Definition (Dimension): The dimension of a finite-dimensional vector space V over a field F is the minimum number of vectors required to span V.

Solution:
Correct Definition (Dimension): The dimension of a finite dimensional vector space V over a field F , denoted dim(V) , is the number of vectors in any basis for V.
Comment on Error: While the correct definition is equivalent to the minimum number of vectors required to span V , the standard , most fundamental definition is based on the size of a basis. END

Exercise (Dimension): What is the dimension of the subspace W of `RR^3` defined by the set of all vectors `(x , y , z)` such that `x - 2y + z = 0` ?

Reformulate the Given Exercise: Find a basis for the subspace `W = {(x , y , z) in RR^3 | x - 2y + z = 0}` and count the number of vectors in that basis. This count is the dimension dim(W).

Give a general Strategy for a Solution:
1. Express one variable in the defining equation in terms of the others (e.g. solve for x).
2. Substitute this expression back into the vector `(x , y , z)` to express it as a linear combination of the basis vectors, where the free variables act as the scalar coefficients. Or in general terms: A linear combination derived by factoring the free variables (y and z) out of the general vector, where the resulting bracketed vectors form the basis.
3. The number of resulting vectors is the dimension.

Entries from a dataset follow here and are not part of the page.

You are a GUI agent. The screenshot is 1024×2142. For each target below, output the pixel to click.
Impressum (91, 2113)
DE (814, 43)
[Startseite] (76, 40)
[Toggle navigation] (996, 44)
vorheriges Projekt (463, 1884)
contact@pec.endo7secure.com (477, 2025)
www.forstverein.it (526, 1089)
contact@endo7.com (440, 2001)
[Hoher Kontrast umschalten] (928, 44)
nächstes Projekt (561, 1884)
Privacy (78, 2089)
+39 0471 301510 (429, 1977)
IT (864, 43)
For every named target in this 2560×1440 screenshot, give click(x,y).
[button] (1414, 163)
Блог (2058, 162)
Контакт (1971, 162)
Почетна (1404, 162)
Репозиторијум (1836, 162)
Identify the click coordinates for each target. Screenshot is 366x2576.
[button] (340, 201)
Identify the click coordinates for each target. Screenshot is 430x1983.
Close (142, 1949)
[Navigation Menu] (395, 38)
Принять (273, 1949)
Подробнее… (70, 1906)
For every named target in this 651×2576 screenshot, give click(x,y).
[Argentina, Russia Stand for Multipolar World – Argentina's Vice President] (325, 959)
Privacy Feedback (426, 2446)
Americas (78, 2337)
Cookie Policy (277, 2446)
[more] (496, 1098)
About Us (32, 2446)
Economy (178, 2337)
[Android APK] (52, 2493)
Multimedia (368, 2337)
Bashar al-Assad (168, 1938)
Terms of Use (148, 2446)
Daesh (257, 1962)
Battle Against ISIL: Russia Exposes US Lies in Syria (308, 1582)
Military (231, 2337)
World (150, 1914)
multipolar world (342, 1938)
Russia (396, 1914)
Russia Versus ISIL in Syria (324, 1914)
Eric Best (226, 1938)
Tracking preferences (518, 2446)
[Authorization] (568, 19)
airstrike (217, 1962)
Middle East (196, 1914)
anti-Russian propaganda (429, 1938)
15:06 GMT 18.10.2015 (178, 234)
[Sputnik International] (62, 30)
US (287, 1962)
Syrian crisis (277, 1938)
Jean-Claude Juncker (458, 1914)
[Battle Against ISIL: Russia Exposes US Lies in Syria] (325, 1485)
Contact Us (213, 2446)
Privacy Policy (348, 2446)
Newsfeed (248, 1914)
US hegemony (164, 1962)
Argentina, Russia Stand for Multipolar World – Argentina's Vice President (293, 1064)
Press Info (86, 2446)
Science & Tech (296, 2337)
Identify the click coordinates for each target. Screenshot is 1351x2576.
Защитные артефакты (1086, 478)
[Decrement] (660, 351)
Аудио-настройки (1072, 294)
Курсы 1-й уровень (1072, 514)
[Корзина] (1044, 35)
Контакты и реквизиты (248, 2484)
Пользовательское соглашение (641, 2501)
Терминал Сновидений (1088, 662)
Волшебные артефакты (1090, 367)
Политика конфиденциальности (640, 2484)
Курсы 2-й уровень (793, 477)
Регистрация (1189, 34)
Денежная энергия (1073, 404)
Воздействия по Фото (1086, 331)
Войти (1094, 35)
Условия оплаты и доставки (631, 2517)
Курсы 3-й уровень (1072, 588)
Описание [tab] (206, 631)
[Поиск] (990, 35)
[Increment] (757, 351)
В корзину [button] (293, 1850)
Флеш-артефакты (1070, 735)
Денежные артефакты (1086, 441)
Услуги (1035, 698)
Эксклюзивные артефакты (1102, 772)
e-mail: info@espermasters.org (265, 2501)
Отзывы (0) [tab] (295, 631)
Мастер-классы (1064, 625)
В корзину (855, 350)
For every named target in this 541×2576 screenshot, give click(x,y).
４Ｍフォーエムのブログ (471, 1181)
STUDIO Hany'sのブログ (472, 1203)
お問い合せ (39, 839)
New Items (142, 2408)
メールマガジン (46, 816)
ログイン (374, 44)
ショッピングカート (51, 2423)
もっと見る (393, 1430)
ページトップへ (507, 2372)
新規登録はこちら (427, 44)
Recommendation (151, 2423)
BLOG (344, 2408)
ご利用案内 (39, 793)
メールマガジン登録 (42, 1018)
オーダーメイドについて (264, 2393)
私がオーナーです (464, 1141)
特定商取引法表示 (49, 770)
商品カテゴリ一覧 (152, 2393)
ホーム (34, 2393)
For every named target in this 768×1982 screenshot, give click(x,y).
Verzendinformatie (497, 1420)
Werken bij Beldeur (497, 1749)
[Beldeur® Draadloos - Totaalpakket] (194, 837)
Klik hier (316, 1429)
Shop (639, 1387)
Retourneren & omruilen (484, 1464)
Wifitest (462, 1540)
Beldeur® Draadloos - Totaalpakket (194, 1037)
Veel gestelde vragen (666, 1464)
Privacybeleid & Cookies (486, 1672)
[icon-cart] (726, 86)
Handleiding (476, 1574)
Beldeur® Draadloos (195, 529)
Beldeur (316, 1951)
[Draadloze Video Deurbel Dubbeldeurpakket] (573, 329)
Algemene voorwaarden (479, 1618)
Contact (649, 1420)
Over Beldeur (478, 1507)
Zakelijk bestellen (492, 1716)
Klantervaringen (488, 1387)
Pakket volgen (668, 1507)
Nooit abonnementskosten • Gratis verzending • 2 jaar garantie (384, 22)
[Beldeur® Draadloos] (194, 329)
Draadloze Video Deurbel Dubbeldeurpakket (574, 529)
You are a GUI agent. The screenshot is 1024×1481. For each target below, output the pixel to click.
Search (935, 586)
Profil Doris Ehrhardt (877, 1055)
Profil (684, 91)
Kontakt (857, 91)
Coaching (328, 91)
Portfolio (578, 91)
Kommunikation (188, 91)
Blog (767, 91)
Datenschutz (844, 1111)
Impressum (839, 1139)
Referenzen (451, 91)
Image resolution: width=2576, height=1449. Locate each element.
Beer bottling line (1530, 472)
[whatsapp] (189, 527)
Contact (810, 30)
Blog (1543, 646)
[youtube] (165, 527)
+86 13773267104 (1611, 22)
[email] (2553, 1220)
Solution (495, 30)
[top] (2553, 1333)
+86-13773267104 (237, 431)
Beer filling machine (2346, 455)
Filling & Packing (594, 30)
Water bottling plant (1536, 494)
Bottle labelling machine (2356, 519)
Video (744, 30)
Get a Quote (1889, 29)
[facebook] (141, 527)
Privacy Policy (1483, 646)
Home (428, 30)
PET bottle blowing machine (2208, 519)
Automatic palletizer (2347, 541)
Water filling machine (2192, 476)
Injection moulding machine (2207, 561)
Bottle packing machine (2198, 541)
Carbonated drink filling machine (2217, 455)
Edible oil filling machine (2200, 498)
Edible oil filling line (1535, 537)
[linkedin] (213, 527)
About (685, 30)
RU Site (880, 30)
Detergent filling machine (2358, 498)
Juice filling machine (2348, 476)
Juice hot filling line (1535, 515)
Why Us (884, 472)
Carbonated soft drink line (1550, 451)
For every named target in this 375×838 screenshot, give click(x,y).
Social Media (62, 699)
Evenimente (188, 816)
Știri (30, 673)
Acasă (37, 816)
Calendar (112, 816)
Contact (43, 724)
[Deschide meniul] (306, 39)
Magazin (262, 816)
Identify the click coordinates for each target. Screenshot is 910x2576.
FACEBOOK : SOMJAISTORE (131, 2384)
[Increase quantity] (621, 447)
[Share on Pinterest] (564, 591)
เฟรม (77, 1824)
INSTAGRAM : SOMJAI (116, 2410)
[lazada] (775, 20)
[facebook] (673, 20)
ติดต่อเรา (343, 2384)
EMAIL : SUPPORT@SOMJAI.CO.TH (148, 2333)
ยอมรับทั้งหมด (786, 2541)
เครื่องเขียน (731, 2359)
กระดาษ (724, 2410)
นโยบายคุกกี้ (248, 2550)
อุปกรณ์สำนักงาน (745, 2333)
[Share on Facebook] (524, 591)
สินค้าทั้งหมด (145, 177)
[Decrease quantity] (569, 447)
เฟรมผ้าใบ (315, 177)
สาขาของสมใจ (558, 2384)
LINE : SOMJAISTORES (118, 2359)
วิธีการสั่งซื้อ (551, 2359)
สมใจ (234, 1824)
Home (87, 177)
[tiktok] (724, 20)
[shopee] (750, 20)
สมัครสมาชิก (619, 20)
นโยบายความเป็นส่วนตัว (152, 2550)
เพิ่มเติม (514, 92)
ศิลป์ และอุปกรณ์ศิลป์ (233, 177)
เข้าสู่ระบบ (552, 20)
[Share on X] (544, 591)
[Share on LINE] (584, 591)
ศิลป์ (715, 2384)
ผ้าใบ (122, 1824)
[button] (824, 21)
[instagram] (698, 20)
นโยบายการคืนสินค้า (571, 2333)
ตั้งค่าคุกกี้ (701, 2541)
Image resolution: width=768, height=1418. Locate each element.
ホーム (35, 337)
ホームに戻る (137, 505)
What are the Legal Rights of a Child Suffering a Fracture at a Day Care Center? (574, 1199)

Write down the specific Theory used : The dimension of a finite dimensional vector space V is the number of vectors in any basis for V.

Do the Exercise:
1. Solve for a variable: `x - 2y + z =0 implies x = 2y - z`.
2. Express the general vector: Substitute this back into `(x , y , z)`, so we have `(x , y , z) = (2y - z , y , z) = (2y , y , 0) + (-z , 0 , z) = y(2 , 1 , 0) + z(-1 , 0 , 1)`.
3. Identify the basis and dimension: The set `B = {(2 , 1 , 0) , (-1 , 0 , 1)}` spans W. We check for linear independence : Are the vectors scalar multiples of each other ? No , because the y-component of `(2 , 1 , 0)` is non-zero while the y-component of `(-1 , 0 , 1)` is zero. Thus B is linearly independent. Therefore , B is a basis for W. The number of vectors in the basis B is 2.

Final Result: The dimension of the subspace W is 2. END